Wednesday, January 25, 2006

WOW. Me Thinks I was just run down by a MAC truck.

So much has happened since I last blogged!!! I don't even know where or how to start. It is also 10pm at night, so I think I won't really do much except give the reader's digest version for now.

My Grandma (Mom's Mom) passed away in Ontario. Trying to jog mind of what day....Been back two weeks. No one could go with my Mom. So I offered. So happy my siblings didn't have to endure that. It was horrific.

Mom drank, and drank and drank. It was bad. bad and worse.

Highlight - for the very first time in my life, she acknowledged to myself and her family the impact her alcoholism has had on me. She apologized. Promised to try.


I know it was hollow, but somehow, being validated actually made me feel like some of the weight came off my shoulders.

Have been really sick. Just the week before I had to leave for Ontario, had a scary episode of some numbness. It was in my hands, feet then got intense and went up my neck into my face. Hospital said likely MS or Fibromalagyia (sp?). Bastards - they scared the living hell out of me! Went to Dr. day just before leaving for Ontario. She wasn't convinced. Felt a bit better. She still wasn't sure what it was. Actually felt fairly well during my trip - amazing considering I spent all day every day in a tiny apartment with chain smokers. Go figure.

Came back. Had panick attacks about going back to work. Really having a hard time pretending to care about absolutely any of it. Would prefer to stick head in oven and turn on gas. Shit - no gas stove. Oh well. Back to work it is.

Still hate work. Had heart problems and pain after 1st week back. I theenk this place is bad for my he-aaaalth. Time to dust up the resume.

Went to bridal show after spending previous day in hospital. Not good. And far too many pregnant brides. Happy to see majority had hair brushed at this show (and note to the butch dread lock 'Brides': Your look is not working for you. Chop it off, wash it and shave your arm pits.)

Got told by Doctor I am too stressed out. Thinks I am having some kind of synaptic impulse challenge. Boo Hoo. and here I thought all my internalizing meant I was strong and handling all the crap life has been dealing out.

Got 100 emails on my computer at work.

Got 50 emails on my computer at home.

Lost internet connection until today at home. No time to read all the email at work.

Hate the person that invented email. How did we survive before? How did we launch 100 initiatives in a week?

Personal win - pushed my boss back and won some extra payroll! (Yayy!)
Extra points because - he didn't hold his usual grudge for the upward challenge

Reading funny book - almost done "The devil wears Prada". Think I should write a book about my boss. "El Diablo wear crooked Toupee".

Dad gave me a book. Found out something funny about him while I was away reading his book. He writes his name and the date he starts and finishes a book on the inside cover. Made me love him that much more.
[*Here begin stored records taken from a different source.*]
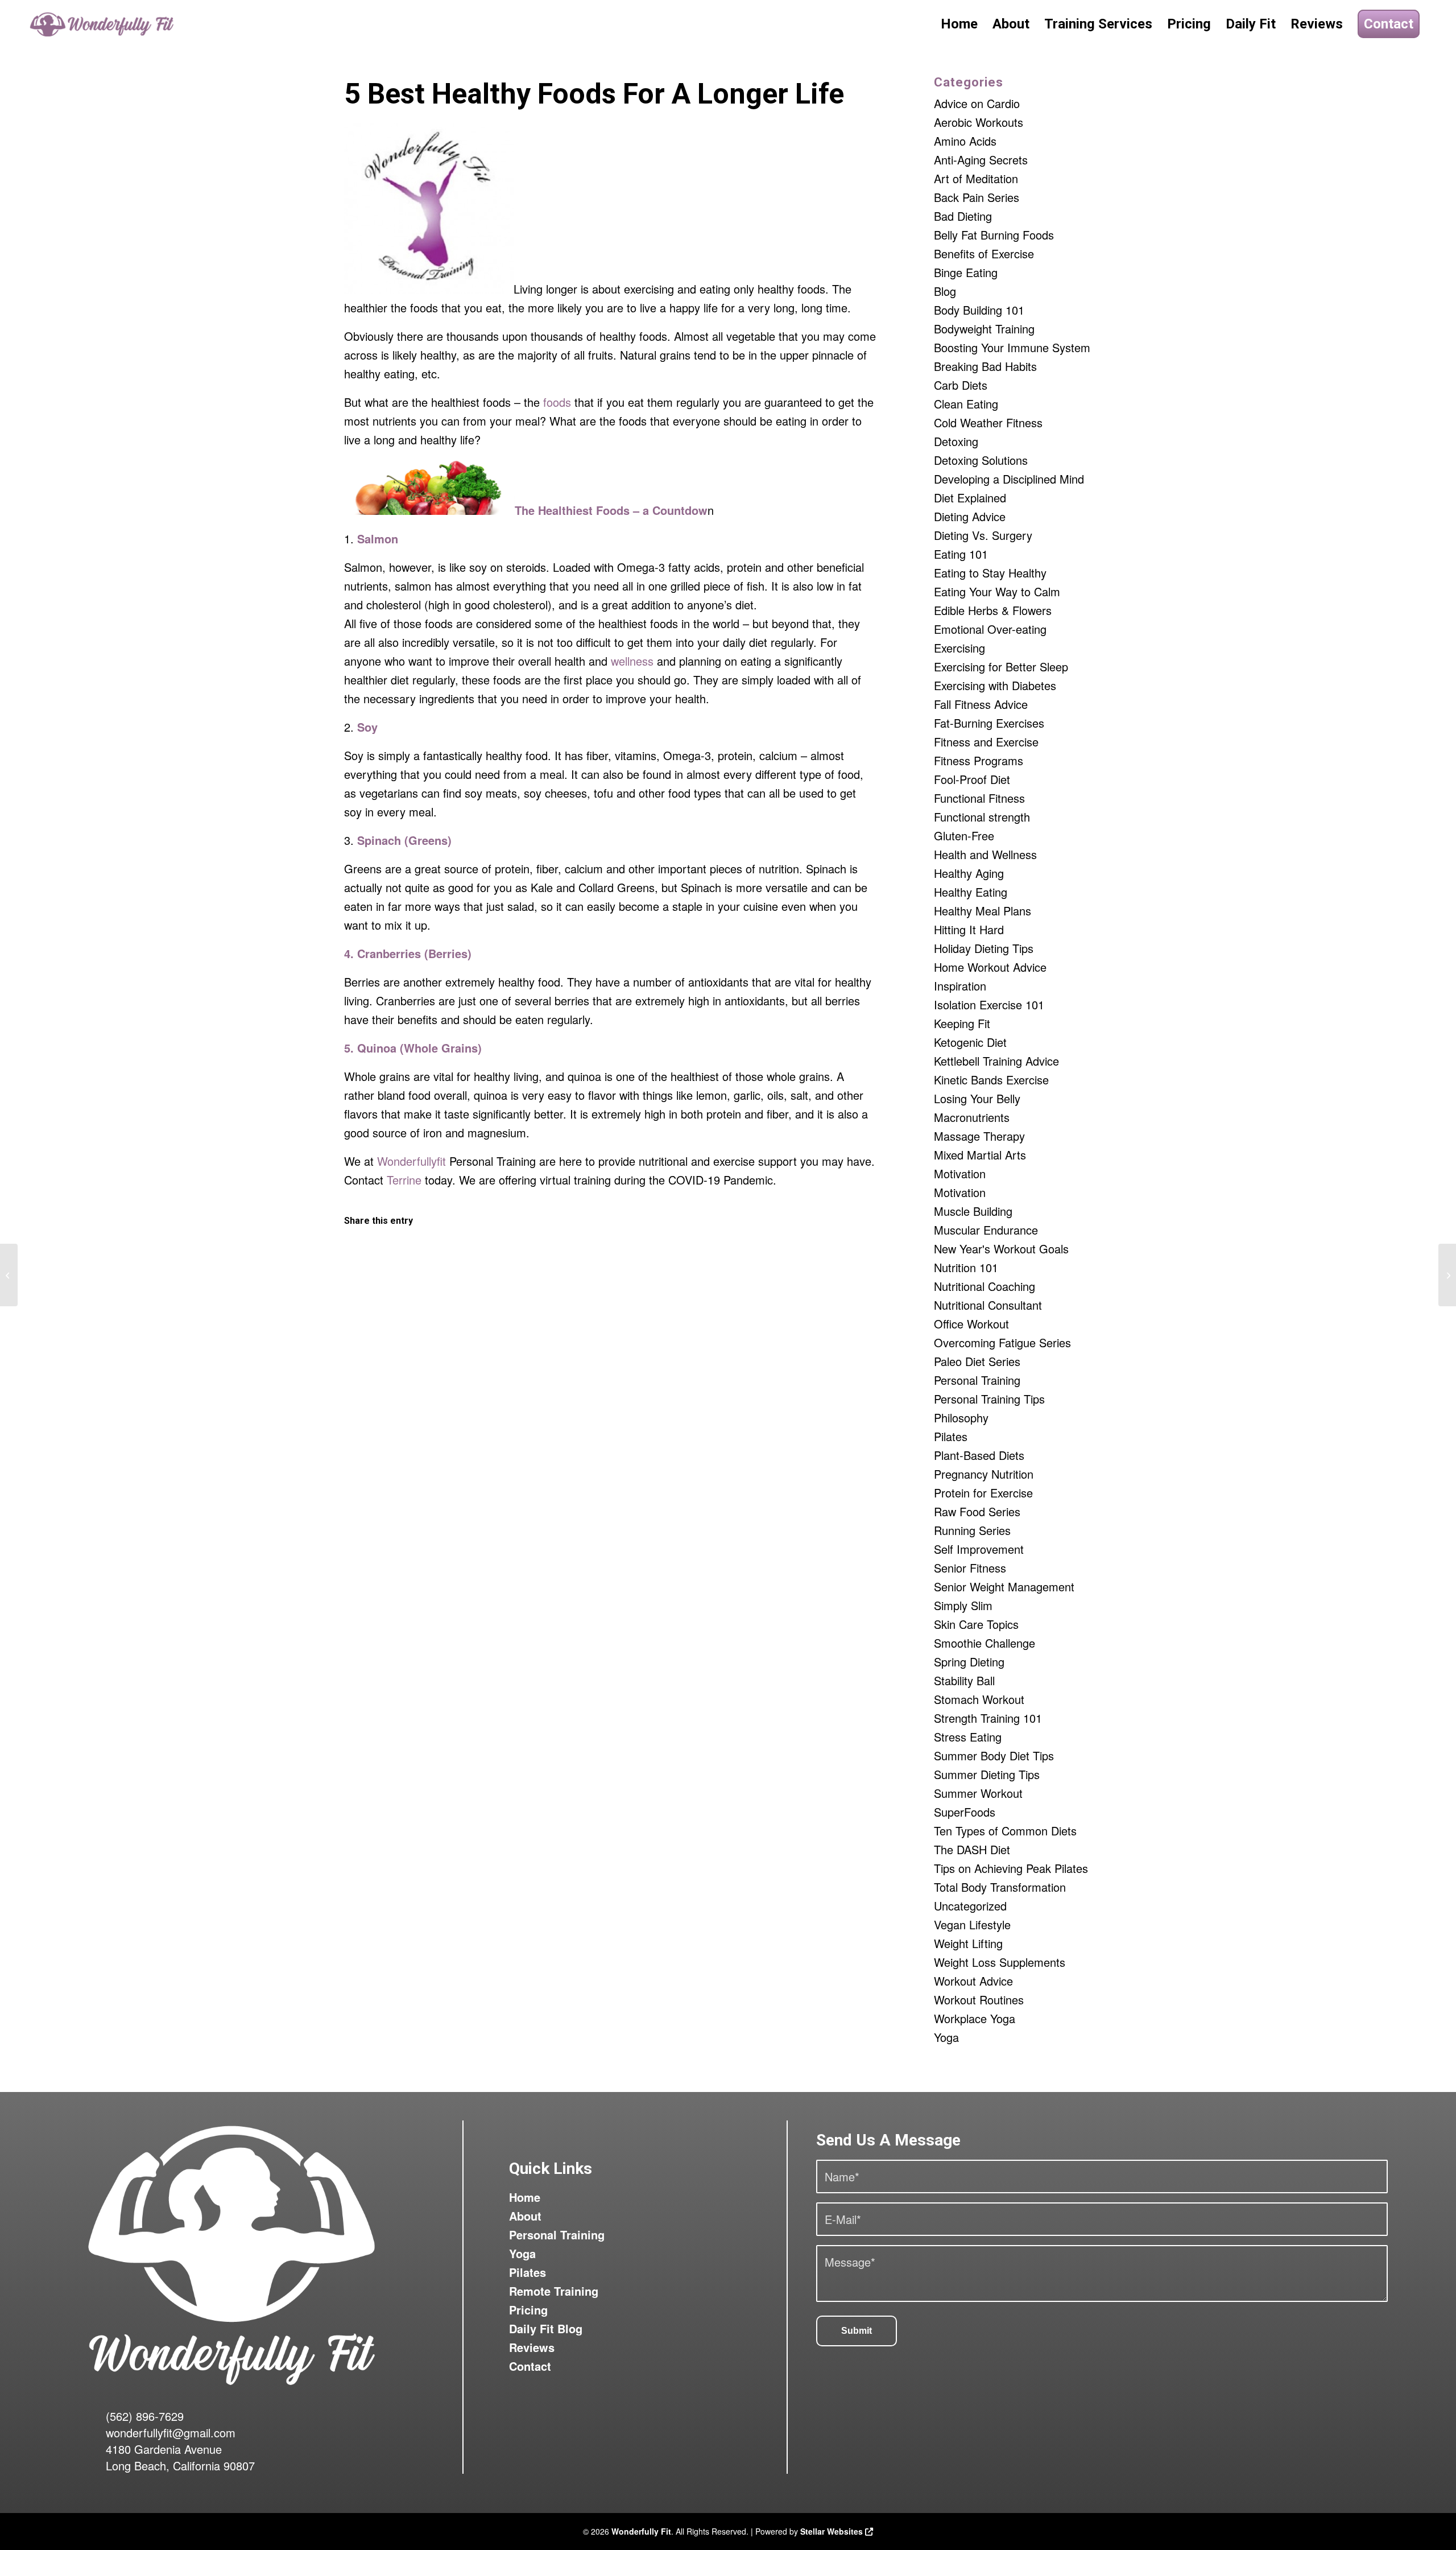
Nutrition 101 (966, 1267)
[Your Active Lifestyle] (9, 1275)
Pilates (950, 1436)
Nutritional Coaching (984, 1286)
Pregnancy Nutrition (983, 1474)
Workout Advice (973, 1981)
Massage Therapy (979, 1136)
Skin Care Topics (976, 1624)
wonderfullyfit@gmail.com (170, 2432)
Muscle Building (973, 1211)
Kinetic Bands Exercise (991, 1079)
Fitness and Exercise (986, 741)
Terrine (404, 1179)
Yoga (946, 2037)
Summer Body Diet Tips (994, 1755)
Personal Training (977, 1380)
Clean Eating (966, 403)
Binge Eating (966, 272)
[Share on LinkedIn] (677, 1256)
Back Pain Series (976, 197)
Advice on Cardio (977, 103)
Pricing (528, 2309)
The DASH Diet (972, 1849)
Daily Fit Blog (545, 2328)
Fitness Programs (978, 760)
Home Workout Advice (990, 967)
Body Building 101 (979, 310)
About (525, 2215)
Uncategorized (970, 1905)
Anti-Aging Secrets (981, 159)
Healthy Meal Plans (982, 910)
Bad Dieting (963, 216)
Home (524, 2197)
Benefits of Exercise (984, 253)
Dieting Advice (970, 516)
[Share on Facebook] (411, 1256)
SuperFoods (964, 1812)
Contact (530, 2366)
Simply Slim (963, 1605)
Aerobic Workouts (978, 122)
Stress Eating (968, 1736)
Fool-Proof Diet (972, 779)
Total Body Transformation (1000, 1887)
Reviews (532, 2347)
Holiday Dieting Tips (983, 948)
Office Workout (971, 1323)
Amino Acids (965, 141)
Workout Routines (979, 1999)
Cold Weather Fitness (988, 422)
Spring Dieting (969, 1661)
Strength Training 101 (988, 1718)
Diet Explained (970, 497)
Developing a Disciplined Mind (1009, 479)
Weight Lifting (968, 1943)
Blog (945, 291)
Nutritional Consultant (988, 1305)
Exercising (959, 647)
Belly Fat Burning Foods (994, 234)
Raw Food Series (977, 1511)
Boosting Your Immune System (1012, 347)
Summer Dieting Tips (987, 1774)
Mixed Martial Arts (980, 1154)
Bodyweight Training (984, 328)
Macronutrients (972, 1117)
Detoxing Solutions (981, 460)
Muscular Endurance (986, 1230)
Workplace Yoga (974, 2018)
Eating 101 (961, 554)
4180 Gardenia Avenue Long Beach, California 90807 (180, 2457)
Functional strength (982, 816)
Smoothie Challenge (984, 1643)
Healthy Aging (969, 873)
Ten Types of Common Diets (1005, 1830)
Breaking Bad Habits (985, 366)
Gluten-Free (964, 835)
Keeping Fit (962, 1023)
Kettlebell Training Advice (996, 1061)
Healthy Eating (970, 892)
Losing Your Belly (977, 1098)
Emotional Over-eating (990, 629)
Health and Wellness (985, 854)
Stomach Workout (979, 1699)
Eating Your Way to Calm (997, 591)
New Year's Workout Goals (1001, 1248)
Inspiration (960, 985)
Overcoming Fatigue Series (1002, 1342)
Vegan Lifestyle (972, 1924)
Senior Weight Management (1004, 1586)
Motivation (960, 1173)
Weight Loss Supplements (999, 1962)
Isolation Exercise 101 (989, 1004)
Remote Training (553, 2291)
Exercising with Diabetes (995, 685)
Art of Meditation (976, 178)
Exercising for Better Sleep (1001, 666)
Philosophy (961, 1417)
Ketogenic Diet (970, 1042)
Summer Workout (978, 1793)
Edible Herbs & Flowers (993, 610)
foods (557, 402)
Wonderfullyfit (411, 1161)
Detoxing (956, 441)
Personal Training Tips (989, 1398)
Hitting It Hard (969, 929)
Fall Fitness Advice (981, 704)
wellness (632, 661)
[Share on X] (544, 1256)
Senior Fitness (970, 1567)
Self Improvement (979, 1549)
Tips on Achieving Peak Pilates (1011, 1868)
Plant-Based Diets (979, 1455)
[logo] (103, 24)
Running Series (972, 1530)
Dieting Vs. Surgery (983, 535)
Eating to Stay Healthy (990, 572)
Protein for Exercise (983, 1492)
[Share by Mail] (809, 1256)
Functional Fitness (979, 798)
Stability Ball (964, 1680)
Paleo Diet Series (977, 1361)
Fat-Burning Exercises (989, 723)
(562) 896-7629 (145, 2416)
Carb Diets (960, 385)
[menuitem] (959, 24)
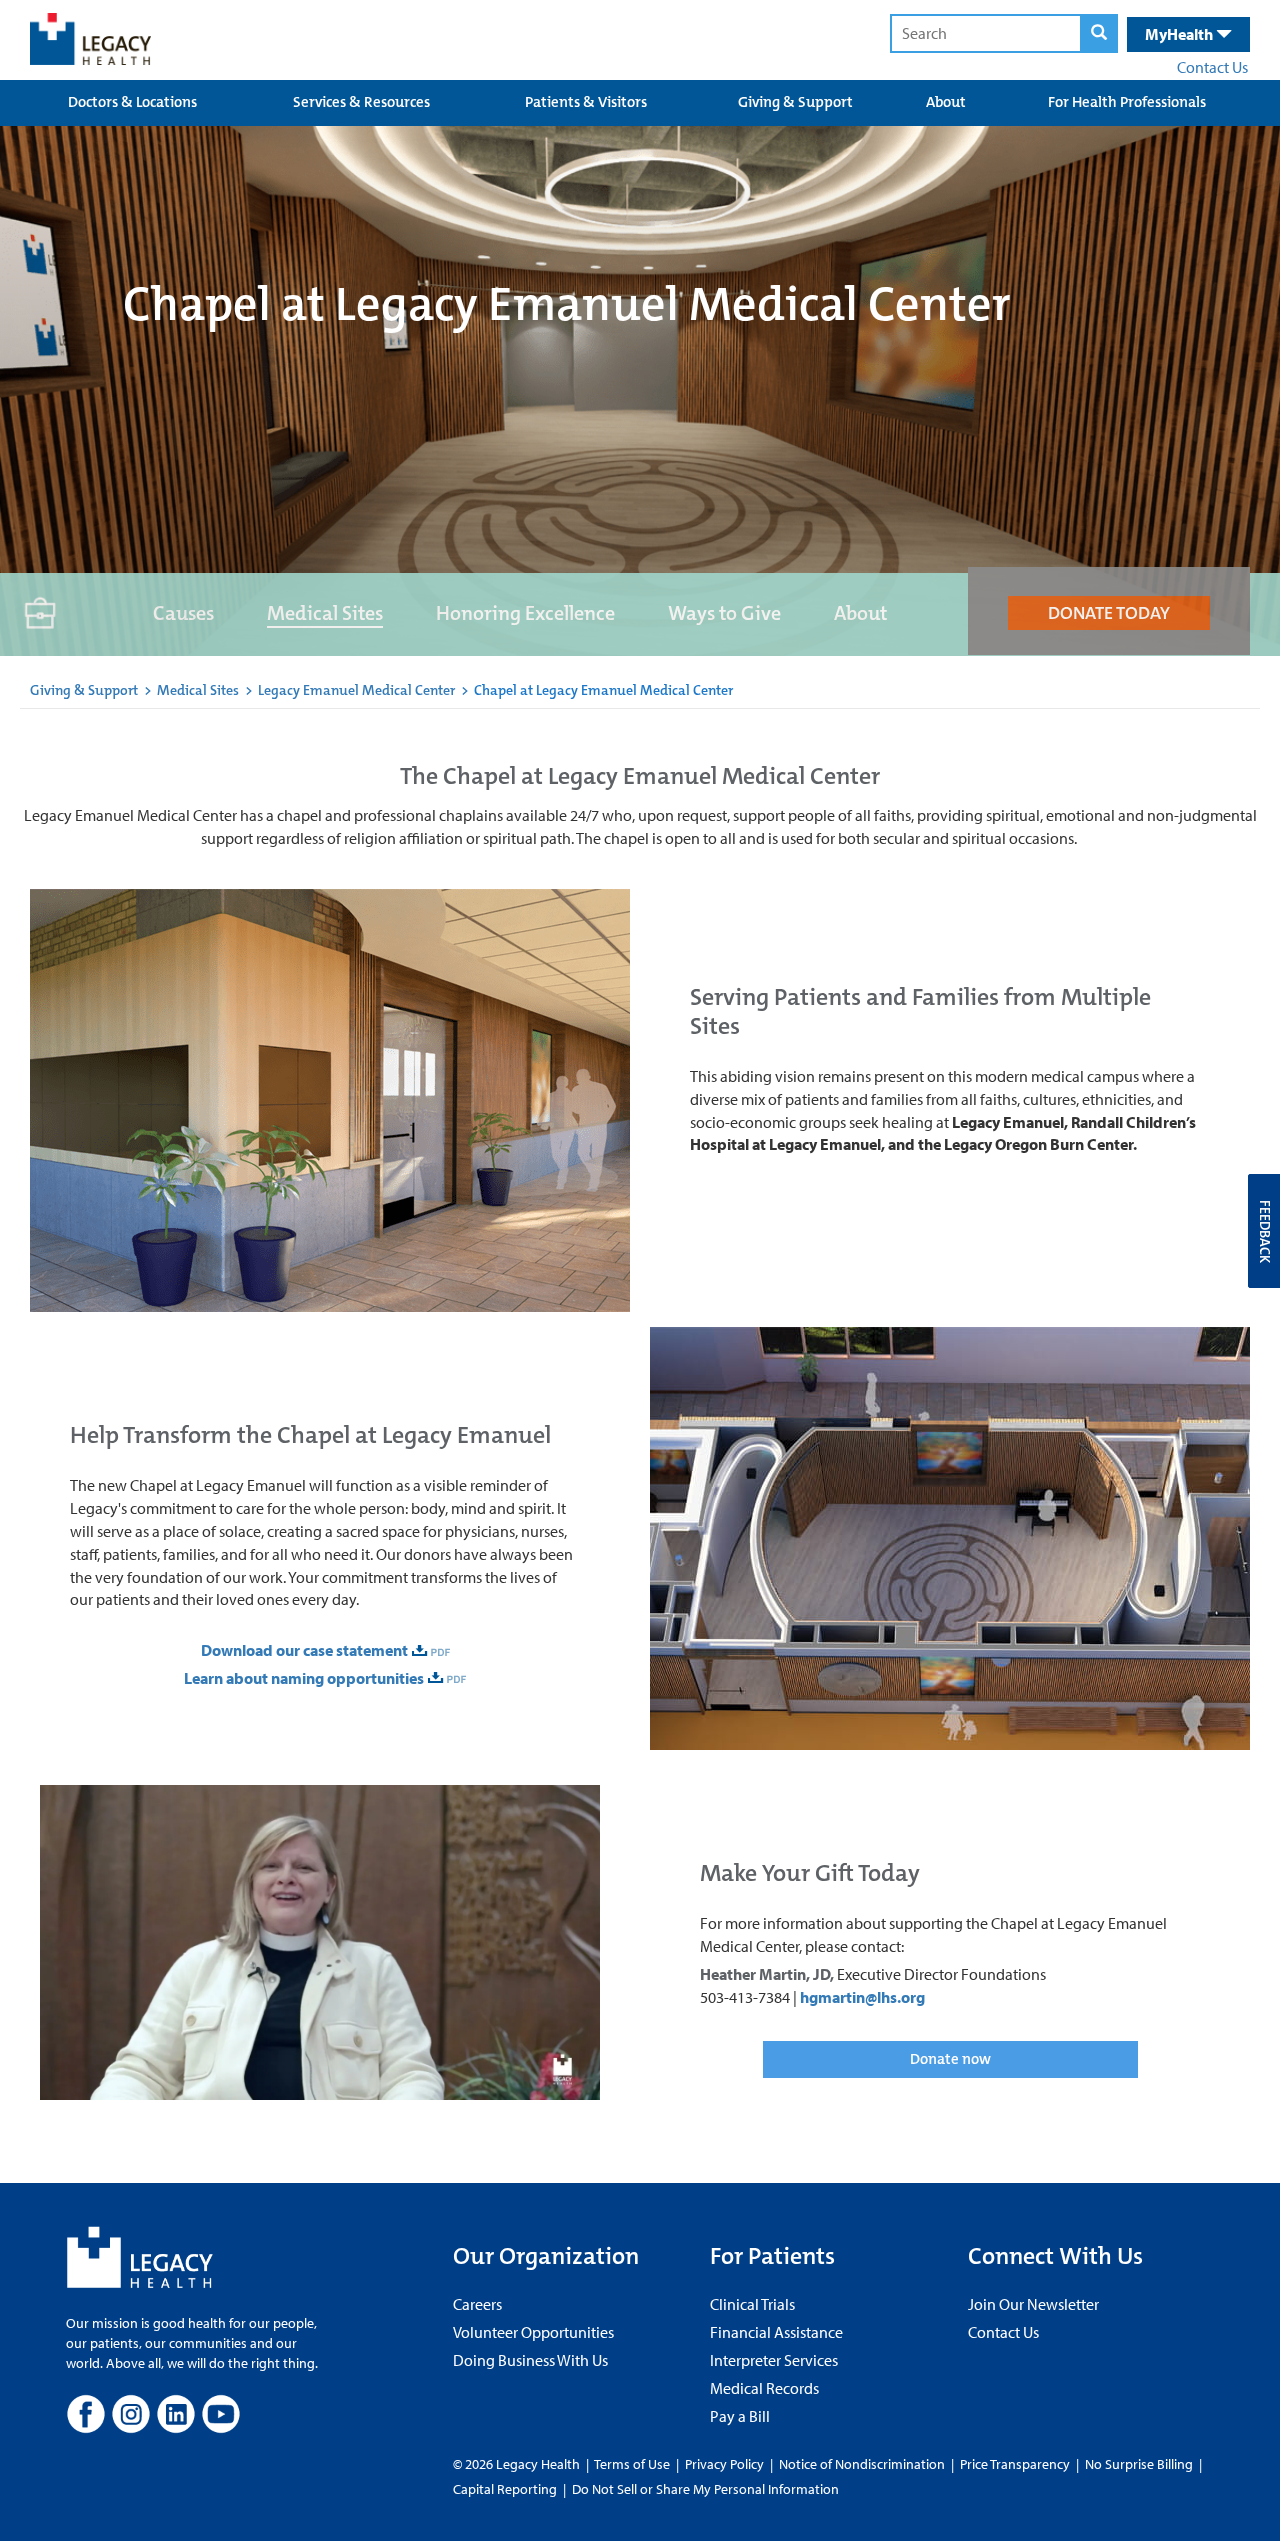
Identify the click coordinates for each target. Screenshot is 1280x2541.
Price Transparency (1015, 2464)
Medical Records (764, 2388)
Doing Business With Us (530, 2360)
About (946, 102)
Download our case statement (304, 1650)
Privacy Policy (724, 2464)
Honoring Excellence (525, 613)
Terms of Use (633, 2464)
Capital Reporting (505, 2489)
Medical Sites (325, 613)
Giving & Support (795, 102)
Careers (477, 2304)
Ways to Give (724, 613)
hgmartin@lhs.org (862, 1997)
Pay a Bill (740, 2416)
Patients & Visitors (586, 102)
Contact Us (1212, 67)
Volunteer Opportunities (533, 2332)
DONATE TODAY (1109, 613)
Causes (183, 613)
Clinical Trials (752, 2304)
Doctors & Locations (132, 102)
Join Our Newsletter (1033, 2304)
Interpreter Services (774, 2360)
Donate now (950, 2059)
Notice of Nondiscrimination (862, 2464)
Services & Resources (361, 102)
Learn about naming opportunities (304, 1678)
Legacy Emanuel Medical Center (358, 690)
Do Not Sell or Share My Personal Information (705, 2489)
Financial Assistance (776, 2332)
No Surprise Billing (1139, 2464)
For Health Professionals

Spent lot's of time with my niece lately. She is what makes me hang in there every day. I just keep thinking I have to keep it together and be a role model for her. So happy her parents made her. She's beyond beautiful. Love to the Vivi.


My sister is moving 10 minutes away. I am sooooooo happpppy!!!!!! This is going to be good. And now I can help her out a bit. And of course see my precious. We are practically going to be neighbours. Too bad I have to work. I'd rather play over at my sister's every day.



Got a copy of a picture I saw on my aunt's wall. It's of me, my baby bro and her two daughters. It was a very happy time in my life, when my entire family was close. A total treasure.





And i think that is the skinniest my legs have ever been. :)

Gotta love the similarity! My neice looks more like her

Aunt and Uncle than her own parents. I wish I could take credit for cloning her.